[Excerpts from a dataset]
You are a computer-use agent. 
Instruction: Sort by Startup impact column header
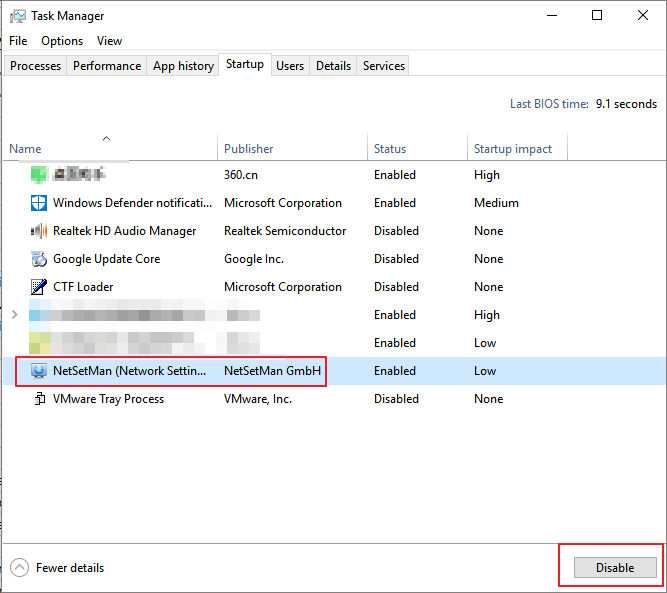pos(513,149)
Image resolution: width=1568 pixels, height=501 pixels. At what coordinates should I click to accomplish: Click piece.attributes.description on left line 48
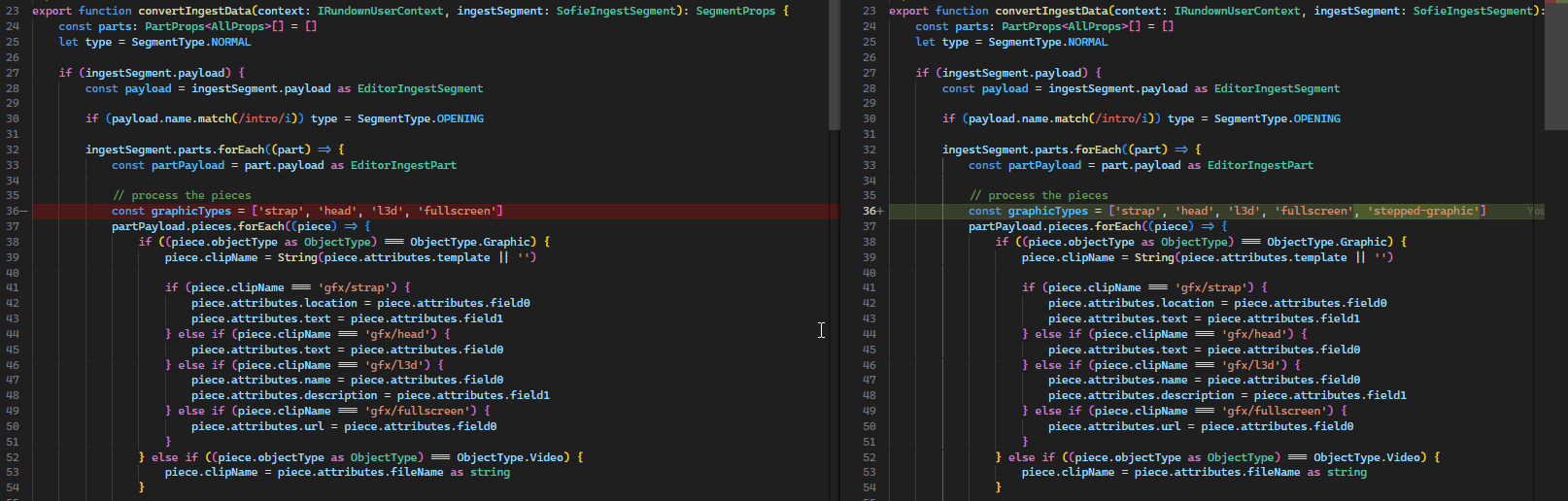tap(285, 396)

**WHAT YOU ARE ASKED TO DO:** Each line from the one containing "Image resolution: width=1568" through the last line of the entries above should be duplicated exactly, both included; leave out pictures and add nothing.

**OUTPUT FOR THIS EXERCISE:**
Image resolution: width=1568 pixels, height=501 pixels. At what coordinates should I click to accomplish: Click piece.attributes.description on left line 48
tap(285, 396)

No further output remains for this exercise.